Dataset entries
+++
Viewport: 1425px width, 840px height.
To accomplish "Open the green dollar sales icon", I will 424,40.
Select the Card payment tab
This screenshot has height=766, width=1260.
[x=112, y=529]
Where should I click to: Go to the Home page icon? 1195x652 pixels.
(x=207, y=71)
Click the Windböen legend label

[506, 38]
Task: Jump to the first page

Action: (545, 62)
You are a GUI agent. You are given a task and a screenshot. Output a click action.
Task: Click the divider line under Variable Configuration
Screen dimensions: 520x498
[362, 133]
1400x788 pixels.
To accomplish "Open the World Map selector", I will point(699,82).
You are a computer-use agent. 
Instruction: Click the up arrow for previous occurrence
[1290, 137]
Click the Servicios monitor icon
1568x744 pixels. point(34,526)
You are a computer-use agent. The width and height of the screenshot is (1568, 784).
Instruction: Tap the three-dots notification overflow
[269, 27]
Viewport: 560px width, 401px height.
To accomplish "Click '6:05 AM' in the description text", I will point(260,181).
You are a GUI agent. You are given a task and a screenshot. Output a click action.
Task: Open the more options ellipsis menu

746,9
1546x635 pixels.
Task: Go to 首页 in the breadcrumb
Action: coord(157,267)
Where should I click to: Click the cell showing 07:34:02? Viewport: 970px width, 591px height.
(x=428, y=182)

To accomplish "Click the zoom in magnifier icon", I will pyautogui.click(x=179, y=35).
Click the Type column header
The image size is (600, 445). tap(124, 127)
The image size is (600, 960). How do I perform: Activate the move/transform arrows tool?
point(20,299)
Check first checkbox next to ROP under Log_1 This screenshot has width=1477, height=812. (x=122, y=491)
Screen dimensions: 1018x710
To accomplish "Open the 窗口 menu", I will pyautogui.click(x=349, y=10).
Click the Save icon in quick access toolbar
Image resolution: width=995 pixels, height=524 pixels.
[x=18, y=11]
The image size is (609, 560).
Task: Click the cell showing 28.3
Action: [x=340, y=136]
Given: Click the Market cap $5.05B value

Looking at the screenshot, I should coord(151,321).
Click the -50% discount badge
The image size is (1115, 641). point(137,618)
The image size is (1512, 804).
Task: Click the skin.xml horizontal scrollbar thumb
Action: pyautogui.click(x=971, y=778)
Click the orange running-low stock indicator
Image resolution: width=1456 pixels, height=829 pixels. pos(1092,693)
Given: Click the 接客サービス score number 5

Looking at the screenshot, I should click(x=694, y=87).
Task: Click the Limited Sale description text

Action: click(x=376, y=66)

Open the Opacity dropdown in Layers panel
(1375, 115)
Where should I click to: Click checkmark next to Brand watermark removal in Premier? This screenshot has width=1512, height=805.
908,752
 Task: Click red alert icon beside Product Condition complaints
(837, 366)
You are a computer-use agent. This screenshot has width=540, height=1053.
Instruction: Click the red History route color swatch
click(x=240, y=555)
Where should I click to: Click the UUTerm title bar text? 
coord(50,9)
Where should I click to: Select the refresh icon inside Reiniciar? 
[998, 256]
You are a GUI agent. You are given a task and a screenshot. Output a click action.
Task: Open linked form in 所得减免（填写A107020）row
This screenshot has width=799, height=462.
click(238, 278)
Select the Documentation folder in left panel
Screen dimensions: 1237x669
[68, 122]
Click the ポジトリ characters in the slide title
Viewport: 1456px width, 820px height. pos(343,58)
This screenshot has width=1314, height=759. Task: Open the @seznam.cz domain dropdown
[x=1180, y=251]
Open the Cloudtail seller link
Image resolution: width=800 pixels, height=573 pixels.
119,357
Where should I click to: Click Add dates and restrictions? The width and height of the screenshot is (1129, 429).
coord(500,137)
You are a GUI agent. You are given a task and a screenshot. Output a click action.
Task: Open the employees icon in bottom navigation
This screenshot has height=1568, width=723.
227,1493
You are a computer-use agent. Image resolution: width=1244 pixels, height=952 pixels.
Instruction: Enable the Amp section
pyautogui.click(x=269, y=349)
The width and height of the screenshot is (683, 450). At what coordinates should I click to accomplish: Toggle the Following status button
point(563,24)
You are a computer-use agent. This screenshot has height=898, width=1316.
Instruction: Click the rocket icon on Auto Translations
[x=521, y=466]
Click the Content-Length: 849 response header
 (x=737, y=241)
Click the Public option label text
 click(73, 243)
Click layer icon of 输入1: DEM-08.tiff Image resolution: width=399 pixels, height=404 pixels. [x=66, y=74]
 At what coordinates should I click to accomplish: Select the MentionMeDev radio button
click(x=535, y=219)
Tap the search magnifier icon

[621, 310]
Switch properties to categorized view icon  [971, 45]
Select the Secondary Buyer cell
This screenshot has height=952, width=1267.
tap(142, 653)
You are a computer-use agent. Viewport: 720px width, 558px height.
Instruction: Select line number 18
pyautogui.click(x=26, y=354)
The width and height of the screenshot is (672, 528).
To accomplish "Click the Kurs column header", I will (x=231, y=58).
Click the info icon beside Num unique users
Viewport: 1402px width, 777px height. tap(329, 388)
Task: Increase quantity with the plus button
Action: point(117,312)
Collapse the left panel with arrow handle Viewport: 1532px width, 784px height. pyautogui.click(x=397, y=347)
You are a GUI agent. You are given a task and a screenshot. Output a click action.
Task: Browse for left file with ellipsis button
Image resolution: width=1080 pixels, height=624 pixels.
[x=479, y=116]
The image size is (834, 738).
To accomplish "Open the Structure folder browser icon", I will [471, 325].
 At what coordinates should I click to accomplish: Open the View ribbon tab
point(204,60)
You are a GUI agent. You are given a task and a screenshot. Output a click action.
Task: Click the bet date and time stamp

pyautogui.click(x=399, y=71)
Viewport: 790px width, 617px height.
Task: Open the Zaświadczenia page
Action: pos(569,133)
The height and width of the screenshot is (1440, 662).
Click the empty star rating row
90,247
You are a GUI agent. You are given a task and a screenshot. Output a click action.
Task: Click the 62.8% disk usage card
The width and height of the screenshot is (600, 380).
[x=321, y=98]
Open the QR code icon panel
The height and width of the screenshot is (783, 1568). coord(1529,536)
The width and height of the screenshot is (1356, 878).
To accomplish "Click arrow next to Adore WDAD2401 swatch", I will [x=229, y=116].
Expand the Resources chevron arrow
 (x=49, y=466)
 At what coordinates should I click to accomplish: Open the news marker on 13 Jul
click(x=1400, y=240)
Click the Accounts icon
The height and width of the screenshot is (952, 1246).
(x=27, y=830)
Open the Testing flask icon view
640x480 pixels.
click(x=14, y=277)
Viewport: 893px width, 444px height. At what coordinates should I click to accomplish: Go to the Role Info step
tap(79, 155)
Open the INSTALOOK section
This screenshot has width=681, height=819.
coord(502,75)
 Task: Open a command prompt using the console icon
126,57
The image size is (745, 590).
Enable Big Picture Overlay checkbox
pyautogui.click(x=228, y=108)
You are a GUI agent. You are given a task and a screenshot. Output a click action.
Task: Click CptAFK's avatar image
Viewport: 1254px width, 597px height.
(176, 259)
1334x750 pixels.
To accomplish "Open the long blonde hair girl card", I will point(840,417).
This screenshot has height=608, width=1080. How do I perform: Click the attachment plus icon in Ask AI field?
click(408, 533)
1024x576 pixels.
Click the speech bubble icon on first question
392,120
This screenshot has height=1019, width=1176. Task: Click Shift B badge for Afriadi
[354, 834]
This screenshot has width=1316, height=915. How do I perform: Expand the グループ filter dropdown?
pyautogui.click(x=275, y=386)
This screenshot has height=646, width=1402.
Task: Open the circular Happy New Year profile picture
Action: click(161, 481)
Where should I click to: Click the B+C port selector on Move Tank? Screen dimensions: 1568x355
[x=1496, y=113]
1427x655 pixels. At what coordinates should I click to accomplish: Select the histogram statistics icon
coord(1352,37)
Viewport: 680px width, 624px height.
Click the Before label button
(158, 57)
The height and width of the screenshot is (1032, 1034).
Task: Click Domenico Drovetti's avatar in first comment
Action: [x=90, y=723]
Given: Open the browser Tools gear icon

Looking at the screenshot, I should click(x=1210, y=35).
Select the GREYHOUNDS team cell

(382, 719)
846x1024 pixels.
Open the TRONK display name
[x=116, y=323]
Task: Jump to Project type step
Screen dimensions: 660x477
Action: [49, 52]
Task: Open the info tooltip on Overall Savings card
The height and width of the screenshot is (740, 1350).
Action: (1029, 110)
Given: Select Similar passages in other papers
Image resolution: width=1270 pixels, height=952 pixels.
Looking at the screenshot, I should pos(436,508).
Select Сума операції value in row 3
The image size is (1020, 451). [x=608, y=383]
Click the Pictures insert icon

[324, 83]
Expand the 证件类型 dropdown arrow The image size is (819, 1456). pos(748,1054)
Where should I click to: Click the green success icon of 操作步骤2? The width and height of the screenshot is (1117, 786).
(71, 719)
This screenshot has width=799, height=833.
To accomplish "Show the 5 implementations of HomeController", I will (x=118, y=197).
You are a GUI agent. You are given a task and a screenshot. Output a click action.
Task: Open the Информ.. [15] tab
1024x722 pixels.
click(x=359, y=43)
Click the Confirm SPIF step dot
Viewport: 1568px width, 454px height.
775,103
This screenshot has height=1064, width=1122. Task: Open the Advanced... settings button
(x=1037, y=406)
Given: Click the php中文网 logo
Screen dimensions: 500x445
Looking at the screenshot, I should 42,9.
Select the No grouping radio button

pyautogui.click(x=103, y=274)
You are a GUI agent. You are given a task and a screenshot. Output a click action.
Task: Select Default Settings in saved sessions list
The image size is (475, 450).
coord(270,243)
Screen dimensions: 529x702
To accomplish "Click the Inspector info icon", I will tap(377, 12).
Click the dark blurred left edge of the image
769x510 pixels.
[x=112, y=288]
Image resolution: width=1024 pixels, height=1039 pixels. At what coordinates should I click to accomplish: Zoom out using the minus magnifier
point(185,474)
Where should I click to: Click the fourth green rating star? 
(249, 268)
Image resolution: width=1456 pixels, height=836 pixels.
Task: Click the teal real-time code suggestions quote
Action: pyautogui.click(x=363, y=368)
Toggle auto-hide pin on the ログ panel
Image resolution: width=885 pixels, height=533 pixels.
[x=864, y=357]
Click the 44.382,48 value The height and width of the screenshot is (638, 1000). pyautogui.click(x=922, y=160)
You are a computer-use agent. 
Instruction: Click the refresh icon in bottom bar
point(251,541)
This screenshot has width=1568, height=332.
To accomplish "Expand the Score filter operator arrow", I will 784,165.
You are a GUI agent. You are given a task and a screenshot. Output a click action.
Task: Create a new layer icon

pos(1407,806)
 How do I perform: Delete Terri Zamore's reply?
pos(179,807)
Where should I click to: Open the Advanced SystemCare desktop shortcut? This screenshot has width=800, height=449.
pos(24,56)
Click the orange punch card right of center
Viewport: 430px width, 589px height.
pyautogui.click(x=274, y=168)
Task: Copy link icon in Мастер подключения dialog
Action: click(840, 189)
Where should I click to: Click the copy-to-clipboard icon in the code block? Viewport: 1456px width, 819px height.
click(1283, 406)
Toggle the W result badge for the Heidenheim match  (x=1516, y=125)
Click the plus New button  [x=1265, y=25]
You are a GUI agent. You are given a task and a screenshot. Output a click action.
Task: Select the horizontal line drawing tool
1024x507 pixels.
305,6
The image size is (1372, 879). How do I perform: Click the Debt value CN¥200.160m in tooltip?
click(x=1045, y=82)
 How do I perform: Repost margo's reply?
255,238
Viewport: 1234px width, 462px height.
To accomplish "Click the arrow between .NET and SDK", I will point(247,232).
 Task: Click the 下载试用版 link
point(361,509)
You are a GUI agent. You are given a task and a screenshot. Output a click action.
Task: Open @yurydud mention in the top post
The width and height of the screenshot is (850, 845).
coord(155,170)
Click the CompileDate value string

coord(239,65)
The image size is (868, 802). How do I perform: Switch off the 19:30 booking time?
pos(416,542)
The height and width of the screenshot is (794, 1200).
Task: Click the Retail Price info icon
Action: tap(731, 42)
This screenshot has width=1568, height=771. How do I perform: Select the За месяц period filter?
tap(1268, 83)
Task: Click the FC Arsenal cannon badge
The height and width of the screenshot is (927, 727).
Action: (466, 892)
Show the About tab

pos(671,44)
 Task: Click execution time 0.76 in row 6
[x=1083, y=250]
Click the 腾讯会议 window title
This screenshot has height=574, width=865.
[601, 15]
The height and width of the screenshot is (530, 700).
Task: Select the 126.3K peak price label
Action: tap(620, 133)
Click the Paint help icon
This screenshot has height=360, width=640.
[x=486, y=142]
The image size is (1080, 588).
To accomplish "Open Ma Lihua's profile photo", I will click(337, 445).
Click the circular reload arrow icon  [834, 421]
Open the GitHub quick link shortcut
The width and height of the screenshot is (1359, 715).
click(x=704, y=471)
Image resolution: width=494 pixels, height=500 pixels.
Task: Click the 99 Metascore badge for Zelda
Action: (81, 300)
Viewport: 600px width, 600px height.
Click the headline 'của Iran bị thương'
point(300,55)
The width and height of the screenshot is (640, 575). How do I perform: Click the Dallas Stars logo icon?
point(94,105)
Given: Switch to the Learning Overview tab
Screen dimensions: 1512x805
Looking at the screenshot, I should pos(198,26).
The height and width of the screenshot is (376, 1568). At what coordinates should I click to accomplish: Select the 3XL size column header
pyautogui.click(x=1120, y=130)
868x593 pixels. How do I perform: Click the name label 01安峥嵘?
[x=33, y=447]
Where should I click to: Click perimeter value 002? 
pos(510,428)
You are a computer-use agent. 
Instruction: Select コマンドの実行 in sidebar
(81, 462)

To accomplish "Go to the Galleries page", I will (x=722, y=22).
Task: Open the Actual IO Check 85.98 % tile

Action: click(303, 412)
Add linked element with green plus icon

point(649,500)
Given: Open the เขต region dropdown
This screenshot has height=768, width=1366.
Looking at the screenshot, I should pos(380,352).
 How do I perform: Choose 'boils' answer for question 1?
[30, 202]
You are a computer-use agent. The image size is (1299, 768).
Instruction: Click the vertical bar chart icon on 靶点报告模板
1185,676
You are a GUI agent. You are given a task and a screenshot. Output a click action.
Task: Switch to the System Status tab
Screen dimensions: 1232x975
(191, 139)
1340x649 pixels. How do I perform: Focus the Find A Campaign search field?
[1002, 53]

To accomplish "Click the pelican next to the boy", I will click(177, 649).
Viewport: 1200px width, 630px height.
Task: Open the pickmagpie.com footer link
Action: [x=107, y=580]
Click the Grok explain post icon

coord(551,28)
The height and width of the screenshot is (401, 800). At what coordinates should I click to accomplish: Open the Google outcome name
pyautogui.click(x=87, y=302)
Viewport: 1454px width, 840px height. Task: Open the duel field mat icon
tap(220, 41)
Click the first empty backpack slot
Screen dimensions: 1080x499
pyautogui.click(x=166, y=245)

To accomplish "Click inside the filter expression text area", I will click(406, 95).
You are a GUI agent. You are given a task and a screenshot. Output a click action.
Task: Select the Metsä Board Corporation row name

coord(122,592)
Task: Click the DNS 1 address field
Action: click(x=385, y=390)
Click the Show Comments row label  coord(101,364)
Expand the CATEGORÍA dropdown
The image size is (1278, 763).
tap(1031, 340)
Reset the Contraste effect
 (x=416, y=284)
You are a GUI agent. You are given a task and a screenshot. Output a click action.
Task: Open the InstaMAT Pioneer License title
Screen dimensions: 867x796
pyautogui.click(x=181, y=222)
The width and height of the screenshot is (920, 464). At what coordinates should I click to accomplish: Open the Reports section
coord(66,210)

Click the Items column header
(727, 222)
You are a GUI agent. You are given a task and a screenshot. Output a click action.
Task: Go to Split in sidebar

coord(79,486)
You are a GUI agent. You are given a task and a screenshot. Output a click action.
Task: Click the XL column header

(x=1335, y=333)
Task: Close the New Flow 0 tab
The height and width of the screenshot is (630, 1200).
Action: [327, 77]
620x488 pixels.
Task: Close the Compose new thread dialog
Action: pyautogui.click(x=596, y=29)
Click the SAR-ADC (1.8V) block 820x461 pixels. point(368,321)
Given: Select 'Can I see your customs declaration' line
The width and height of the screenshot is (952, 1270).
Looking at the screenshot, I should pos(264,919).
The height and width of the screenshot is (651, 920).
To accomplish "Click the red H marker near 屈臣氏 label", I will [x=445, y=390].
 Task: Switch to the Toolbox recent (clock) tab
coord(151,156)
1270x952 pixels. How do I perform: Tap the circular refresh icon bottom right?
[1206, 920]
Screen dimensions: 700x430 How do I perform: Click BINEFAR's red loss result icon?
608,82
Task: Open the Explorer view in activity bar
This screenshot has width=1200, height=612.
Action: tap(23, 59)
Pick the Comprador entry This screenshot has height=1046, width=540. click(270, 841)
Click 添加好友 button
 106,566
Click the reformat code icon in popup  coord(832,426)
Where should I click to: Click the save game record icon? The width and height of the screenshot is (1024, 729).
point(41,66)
+++
#### Task instructions:
Transcribe only, please, the lines from the first line of the records through the line with "Screen dimensions: 1018x710". Both of those lines are included.

#### The completed task:
Viewport: 1425px width, 840px height.
To accomplish "Open the green dollar sales icon", I will 424,40.
Select the Card payment tab
This screenshot has height=766, width=1260.
[x=112, y=529]
Where should I click to: Go to the Home page icon? 1195x652 pixels.
(x=207, y=71)
Click the Windböen legend label

[506, 38]
Task: Jump to the first page

Action: (545, 62)
You are a GUI agent. You are given a task and a screenshot. Output a click action.
Task: Click the divider line under Variable Configuration
Screen dimensions: 520x498
[362, 133]
1400x788 pixels.
To accomplish "Open the World Map selector", I will point(699,82).
You are a computer-use agent. 
Instruction: Click the up arrow for previous occurrence
[1290, 137]
Click the Servicios monitor icon
1568x744 pixels. point(34,526)
You are a computer-use agent. The width and height of the screenshot is (1568, 784).
Instruction: Tap the three-dots notification overflow
[269, 27]
Viewport: 560px width, 401px height.
To accomplish "Click '6:05 AM' in the description text", I will point(260,181).
You are a GUI agent. You are given a task and a screenshot. Output a click action.
Task: Open the more options ellipsis menu

746,9
1546x635 pixels.
Task: Go to 首页 in the breadcrumb
Action: coord(157,267)
Where should I click to: Click the cell showing 07:34:02? Viewport: 970px width, 591px height.
(x=428, y=182)

To accomplish "Click the zoom in magnifier icon", I will pyautogui.click(x=179, y=35).
Click the Type column header
The image size is (600, 445). tap(124, 127)
The image size is (600, 960). How do I perform: Activate the move/transform arrows tool?
point(20,299)
Check first checkbox next to ROP under Log_1 This screenshot has width=1477, height=812. (x=122, y=491)
Screen dimensions: 1018x710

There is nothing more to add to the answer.